Hierdoor mogen er vanaf 1 juli 2024 alleen nog industriële oplaadbare batterijen en batterijen voor elektrische voertuigen op de markt komen waarvan de CO2-voetafdruk in kaart is gebracht. Vanaf 1 januari 2026 zullen batterijen ook worden ingedeeld in prestatieklassen gemeten naar hun CO2-voetafdruk.

Nog een jaar later moeten batterijen voldoen aan de dan gestelde maximale CO2-voetafdruk, gerekend over de hele levenscyclus. Vanaf 1 januari 2030 moeten industriële batterijen en batterijen voor elektrische voertuigen met interne opslag aan bepaalde minimumwaarden van gerecyclede metalen voldoen.

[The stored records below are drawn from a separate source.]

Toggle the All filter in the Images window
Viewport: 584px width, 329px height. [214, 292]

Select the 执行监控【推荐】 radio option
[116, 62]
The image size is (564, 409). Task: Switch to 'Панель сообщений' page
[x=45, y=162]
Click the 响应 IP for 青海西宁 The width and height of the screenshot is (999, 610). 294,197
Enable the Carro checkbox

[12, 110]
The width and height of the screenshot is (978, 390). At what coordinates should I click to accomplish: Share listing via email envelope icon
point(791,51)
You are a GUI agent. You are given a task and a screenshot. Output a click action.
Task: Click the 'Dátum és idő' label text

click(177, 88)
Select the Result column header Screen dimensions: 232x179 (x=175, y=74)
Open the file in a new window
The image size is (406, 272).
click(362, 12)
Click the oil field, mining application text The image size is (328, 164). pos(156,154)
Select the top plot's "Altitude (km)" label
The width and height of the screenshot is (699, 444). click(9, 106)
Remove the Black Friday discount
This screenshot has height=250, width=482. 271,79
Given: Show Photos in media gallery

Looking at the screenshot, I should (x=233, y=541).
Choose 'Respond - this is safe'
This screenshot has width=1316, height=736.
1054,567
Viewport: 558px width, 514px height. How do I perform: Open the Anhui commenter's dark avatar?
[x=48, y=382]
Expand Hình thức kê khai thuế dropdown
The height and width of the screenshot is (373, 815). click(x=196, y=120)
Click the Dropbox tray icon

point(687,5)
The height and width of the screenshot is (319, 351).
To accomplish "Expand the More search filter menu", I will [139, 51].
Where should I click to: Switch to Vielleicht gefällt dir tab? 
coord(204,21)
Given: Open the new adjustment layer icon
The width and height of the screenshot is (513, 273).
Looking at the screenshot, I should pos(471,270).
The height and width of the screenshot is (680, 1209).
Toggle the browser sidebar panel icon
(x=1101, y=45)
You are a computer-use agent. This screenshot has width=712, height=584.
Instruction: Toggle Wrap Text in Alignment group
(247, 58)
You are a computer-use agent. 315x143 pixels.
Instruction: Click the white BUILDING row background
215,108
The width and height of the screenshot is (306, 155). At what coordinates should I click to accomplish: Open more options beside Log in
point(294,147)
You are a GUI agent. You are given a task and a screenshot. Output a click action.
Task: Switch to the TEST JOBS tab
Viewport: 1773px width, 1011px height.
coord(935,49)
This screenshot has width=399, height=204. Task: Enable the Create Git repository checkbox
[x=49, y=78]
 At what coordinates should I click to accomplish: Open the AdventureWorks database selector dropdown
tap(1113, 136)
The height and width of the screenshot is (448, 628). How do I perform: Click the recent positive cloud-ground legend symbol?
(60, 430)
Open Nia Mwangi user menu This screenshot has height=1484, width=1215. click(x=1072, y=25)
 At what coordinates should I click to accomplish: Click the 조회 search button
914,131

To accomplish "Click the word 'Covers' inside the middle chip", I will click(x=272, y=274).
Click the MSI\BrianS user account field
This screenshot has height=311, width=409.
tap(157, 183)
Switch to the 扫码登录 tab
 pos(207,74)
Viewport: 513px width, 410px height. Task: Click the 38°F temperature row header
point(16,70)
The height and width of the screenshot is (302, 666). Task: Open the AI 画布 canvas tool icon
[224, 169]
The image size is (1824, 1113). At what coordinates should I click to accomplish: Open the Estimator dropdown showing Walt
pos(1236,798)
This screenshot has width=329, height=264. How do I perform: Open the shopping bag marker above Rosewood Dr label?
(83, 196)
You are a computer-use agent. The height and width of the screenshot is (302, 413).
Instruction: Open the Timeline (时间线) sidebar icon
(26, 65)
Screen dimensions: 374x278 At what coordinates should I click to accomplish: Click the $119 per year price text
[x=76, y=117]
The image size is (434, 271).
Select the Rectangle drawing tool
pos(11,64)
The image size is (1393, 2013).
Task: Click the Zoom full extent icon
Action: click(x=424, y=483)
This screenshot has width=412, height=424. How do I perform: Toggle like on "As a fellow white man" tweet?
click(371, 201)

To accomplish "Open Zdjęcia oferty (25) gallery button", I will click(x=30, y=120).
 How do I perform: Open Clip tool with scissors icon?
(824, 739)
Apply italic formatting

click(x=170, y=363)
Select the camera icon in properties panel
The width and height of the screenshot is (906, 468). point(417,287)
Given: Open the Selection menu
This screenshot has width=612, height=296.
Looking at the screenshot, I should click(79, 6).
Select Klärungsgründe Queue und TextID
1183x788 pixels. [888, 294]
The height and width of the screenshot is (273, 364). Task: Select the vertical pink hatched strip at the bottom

Producent van draagbare batterijen zullen tegen eind 2027 63 procent van hun afgedankte batterijen moeten inzamelen. Eind 2030 moet dit 73 procent zijn. Voor producenten van batterijen voor lichte vervoersmiddelen geldt dat 51 procent van de afgedankte batterijen eind 2028 moeten worden ingezameld en in 2031 moet dit 61 procent zijn.

Uit de afgedankte batterijen moet in 2027 50 procent van de lithium worden teruggewonnen. In 2031 moet dit 80 procent zijn. Tegen 2031 moet er uit industriële batterijen, SLI-batterijen en EV-batterijen 16 procent kobalt, 85 procent lood, 6 procent lithium en 6 procent nikkel worden gerecycled.

Ten slotte heeft de Europese Commissie nog een laatste belangrijke aankondiging gedaan. Enkele maanden geleden kondigde de Commissie aan de elektriciteitsmarkt op korte én lange termijn te willen hervormen. Voor de korte termijn werd het prijscorrectiemechanisme gepresenteerd. Voor de lange termijn komt de Commissie nog dit kwartaal met een voorstel.